II. i. 126. house of Fame. An obvious allusion to Chaucer's Hous of Fame, III. 291–300. A still earlier version, of course, is that of Vergil; cf. Æneid, IV. 183 ff.

II. i. 135. Per Styga, etc. The poet is apparently quoting from memory a line from Seneca, with whose tragedies he was undoubtedly familiar. In this connection, cf. Seneca's Hippolytus, 1180:

'Per Styga, per amnes igneos amens sequar,'

and Hercules Furens, 90, 91:

'Iam Styga et manes feros
Fugisse credis?'

II. ii. 1. the morn is bright and grey. Much pedantic discussion has taken place as to the precise meaning of the term grey, which Shakespeare uses constantly in describing the morning sky. But from the context here and elsewhere, there seems no reason for thinking that it means anything but bright, and that in the expression in our text, as in the other cases, it is not synonymous with the word bright. Cf. Much Ado About Nothing, V. iii. 25 ff.:

'the gentle day . . .
Dapples the drowsy east with spots of grey.'

By the same token, the grey-ey'd morn of Romeo and Juliet, II. iii. 1, is the bright-eyed morn.

II. ii. 3. Uncouple here. Loose the hounds. This passage with its reference to hunting and the joy of being in the open is strikingly suggestive of the descriptions of the hunt in Venus and Adonis. The latter was printed in 1593, one year before the publication of Titus Andronicus, and a date not so far removed from Shakespeare's own hunting days in Warwickshire. Cf. below, II. iii. 17–19.

II. ii. 9. I have been troubled. There is nothing more suggestive of the Shakespearean authorship of the play than these presentiments of evil, of which the poet constantly makes use in all his tragedies. Cf. below, II. iii. 195 ff.

II. iii. 9. alms out of the empress' chest.
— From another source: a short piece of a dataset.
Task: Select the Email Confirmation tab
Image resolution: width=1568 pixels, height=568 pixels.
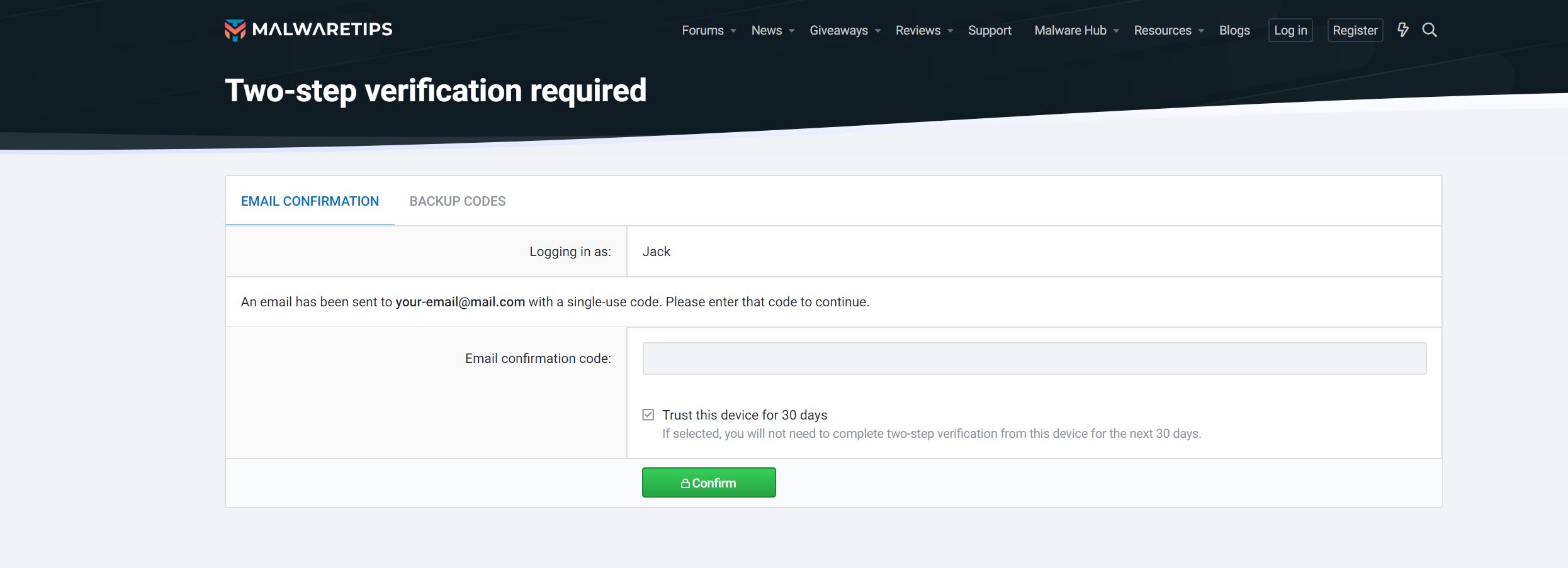Action: pos(310,201)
Rather obscure, but apparently meaning, as Stoll suggests, that Aaron has taken the gold from Tamora's chest.

II. iii. 17–19. babbling echo mocks the hounds . . . a double hunt were heard at once. Cf. the strikingly similar lines in Venus and Adonis, 695, 696:

'Then do they spend their mouths: Echo replies,
As if another chase were in the skies.'

For other similarities between this play and Venus and Adonis, cf. Appendix C.

II. iii. 31. Saturn is dominator. According to the mediæval theory, persons born under the domination of the planet Saturn were of a morose, or saturnine, disposition. Collins quotes Greene, Planetomachia, 1585: 'The star of Saturn is especially cooling.' The planet Venus, which, according to Aaron, governs Tamora's disposition, has an entirely different influence.

II. iii. 43. Philomel. Philomela, daughter of Pandion, was ravished by Tereus, king of Thrace, who was the husband of her sister, Progne. Tereus then cut out her tongue to prevent her exposing him. That the story had made a deep impression on the poet's mind is witnessed by the frequent allusions to it in this play (cf. below, II. iv. 48, IV. i. 47 ff., and V. ii. 195). Cf. also in this connection the Rape of Lucrece, 1128–1134.

II. iii. 63. With horns, as was Actæon's. Actæon, a Theban prince, while hunting, accidentally saw Diana bathing, and was transformed by her into a stag, to be slain immediately by his dogs. The 'horns' which Tamora would fain see on Bassianus' temples are, of course, those of the cuckold.

II. iii. 72. swarth Cimmerian. Homer (cf. Odyssey, XI. 14) describes the Cimmerians as dwelling on the confines of the earth, 'shrouded in mist and darkness . . . and never does the shining sun look down on them.' Cf. Milton's 'dark Cimmerian desert' (L'Allegro, 10).

II. iii. 86. these slips have made him noted long. Dr. Johnson points out the fact that Tamora and Saturninus have presumably been married but one night.

II. iii. 93. barren detested vale. Tamora's description of this place here and in the lines immediately following is rather at variance with her description of it above (II. iii. 12–16). Or are we to assume that the scene has changed during the action?

II. iii. 110. Lascivious Goth. The Elizabethans pronounced Goth to sound like goat, and Shakespeare frequently quibbles on the word. Cf. As You Like It, III. iii. 7–9: 'I am here with thee and thy goats, as the most capricious poet, honest Ovid, was among the Goths.' (Capricious is from the Latin capra, goat.)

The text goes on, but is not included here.